Here's my little test case, that works for me. It doesn't handle a whole bunch corner cases, nor is it particularly pretty, but it should get you started.
class SpecialDelimiters(object):
def __init__(self, filehandle, terminator, chunksize=10):
self.file = filehandle
self.terminator = terminator
self.chunksize = chunksize
self.chunk = ''
self.lines = []
self.done = False
def __iter__(self):
return self
def next(self):
if self.done:
raise StopIteration
try:
return self.lines.pop(0)
except IndexError:
#The lines list is empty, so let's read some more!
while True:
#Looping so even if our chunksize is smaller than one line we get at least one chunk
newchunk = self.file.read(self.chunksize)
self.chunk += newchunk
rawlines = self.chunk.split(self.terminator)
if len(rawlines) > 1 or not newchunk:
#we want to keep going until we have at least one block
#or reached the end of the file
break
self.lines.extend(rawlines[:-1])
self.chunk = rawlines[-1]
try:
return self.lines.pop(0)
except IndexError:
#The end of the road, return last remaining stuff
self.done = True
return self.chunk
zenfh = open('zen.txt', 'rb')
zenBreaker = SpecialDelimiters(zenfh, '|')
for line in zenBreaker:
print line
Upvotes: 2
Reputation: 27585
Here's a generator function thats acts as an iterator on a file, cuting the lines according exotic newline being identical in all the file.
It reads the file by chunks of lenchunk
characters and displays the lines in each current chunk, chunk after chunk.
Since the newline is 3 characters in my exemple (':;:'), it may happen that a chunk ends with a cut newline: this generator function takes care of this possibility and manages to display the correct lines.
In case of a newline being only one character, the function could be simplified.

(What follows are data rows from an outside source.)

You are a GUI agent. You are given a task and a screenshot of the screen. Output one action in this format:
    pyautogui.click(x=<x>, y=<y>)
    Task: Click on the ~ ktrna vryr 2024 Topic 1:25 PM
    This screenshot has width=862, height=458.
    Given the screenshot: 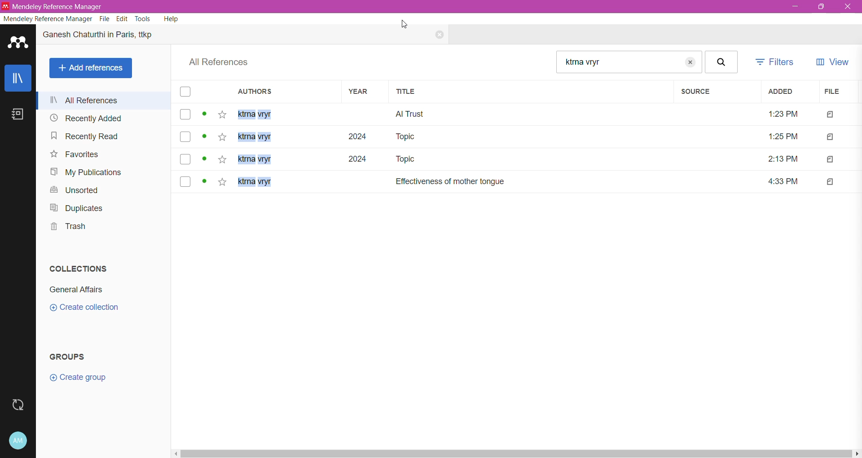 What is the action you would take?
    pyautogui.click(x=521, y=136)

I wrote only the function for the most delicate case.
Employing this function allows to read a file one line at a time, without reading the entire file into memory.
from random import randrange, choice
# this part is to create an exemple file with newline being :;:
alphabet = 'abcdefghijklmnopqrstuvwxyz '
ch = ':;:'.join(''.join(choice(alphabet) for nc in xrange(randrange(0,40)))
for i in xrange(50))
with open('fofo.txt','wb') as g:
g.write(ch)
# this generator function is an iterator for a file
# if nl receives an argument whose bool is True,
# the newlines :;: are returned in the lines
def liner(filename,eol,lenchunk,nl=0):
# nl = 0 or 1 acts as 0 or 1 in splitlines()
L = len(eol)
NL = len(eol) if nl else 0
with open(filename,'rb') as f:
chunk = f.read(lenchunk)
tail = ''
while chunk:
last = chunk.rfind(eol)
if last==-1:
kept = chunk
newtail = ''
else:
kept = chunk[0:last+L] # here: L
newtail = chunk[last+L:] # here: L
chunk = tail + kept
tail = newtail
x = y = 0
while y+1:
y = chunk.find(eol,x)
if y+1: yield chunk[x:y+NL] # here: NL
else: break
x = y+L # here: L
chunk = f.read(lenchunk)
yield tail
for line in liner('fofo.txt',':;:'):
print line
Here's the same, with printings here and there to allow to follow the algorithm.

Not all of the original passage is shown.